Cynthia Erivo recently brought Harriet Tubman to life in Kasi Lemmons‘ biopic Harriet. But back in the 1990s, things could’ve gone very, very differently. According to Harriet screenwriter Gregory Allen Howard, an attempt to get the movie made back in 1994 resulted in one studio executive suggesting Julia Roberts for the role of the African-American abolitionist.

Hollywood has a bad habit of whitewashing certain roles, but this might be the most egregious example to date. Gregory Allen Howard, screenwriter of Harriet, has been working on getting the film made for at 25 years, and back in the ’90s, one studio head had a questionable (to say the least) casting idea to play the famous abolitionist.

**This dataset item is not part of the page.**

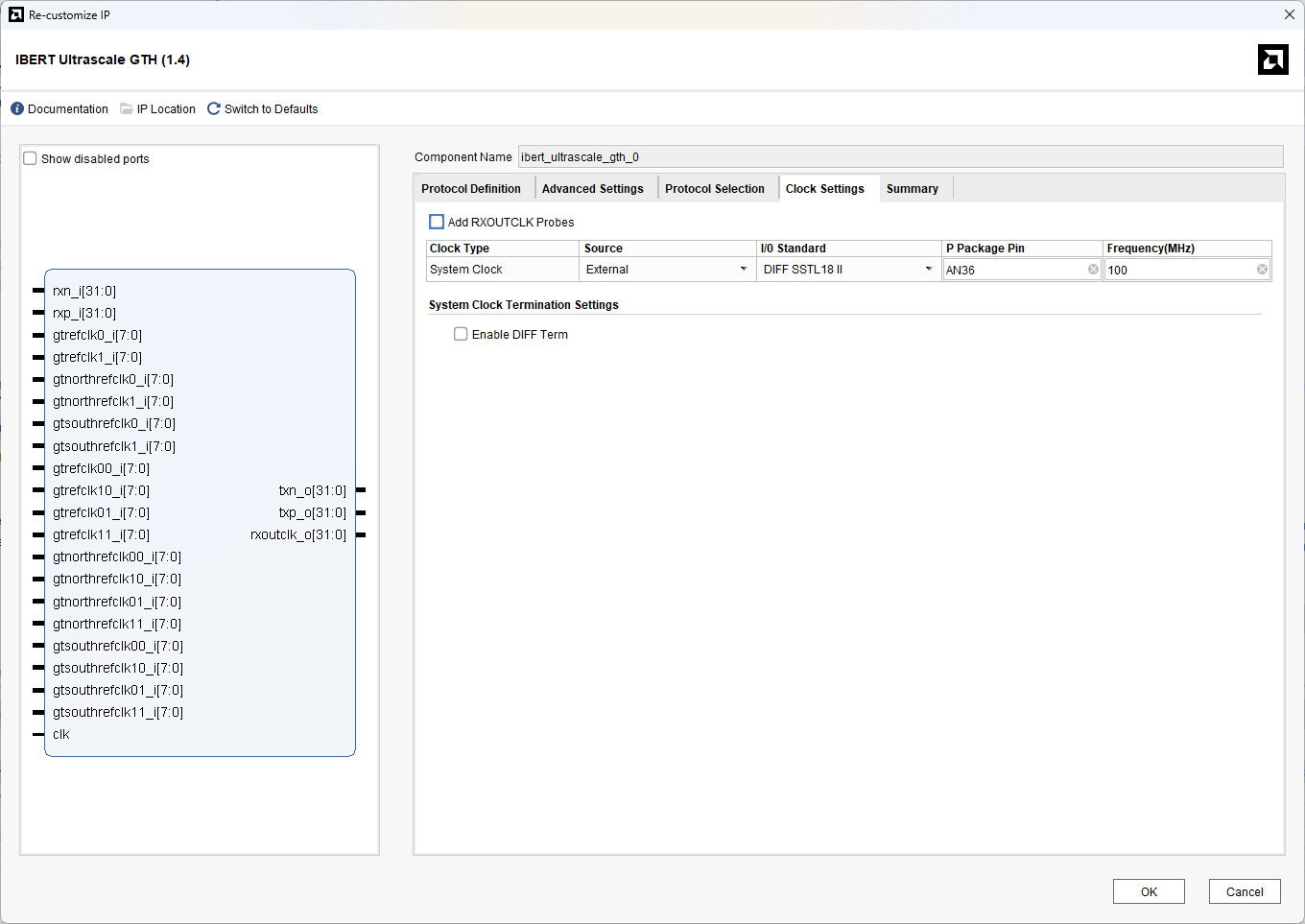Click the Component Name text field
The image size is (1305, 924).
(x=899, y=157)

As Allen said during a recent Q&A:

“Harriet, which was set up at Disney 26 years ago, was my first assignment. When I got in the business, I wanted to tell these historical stories by turning them into entertainment. I didn’t want to give history lessons. I wanted to turn Harriet Tubman’s life, which I’d studied in college, into an action-adventure movie. The climate in Hollywood, however, was very different back then. I was told how one studio head said in a meeting, ‘This script is fantastic. Let’s get Julia Roberts to play Harriet Tubman.’ When someone pointed out that Roberts couldn’t be Harriet, the executive responded, ‘It was so long ago. No one is going to know the difference.'”

Thankfully, the Julia Roberts-starring Harriet never happened – not to say Roberts would’ve even accepted the part, of course. In any case, Howard’s statement shows how clueless and tone-deaf certain people with positions of power can be. While I think Hollywood has improved in the years since they still have a long way to go.

Howard went on to add that the Harriet languished, unmade, for years, until the success of two films: “When 12 Years a Slave became a hit and did a couple hundred million dollars worldwide, I told my agent, ‘You can’t say this kind of story won’t make money now.’ Then Black Panther really blew the doors open.” Mercifully, when Harriet finally did get made, no one suggested Julia Roberts for the lead again.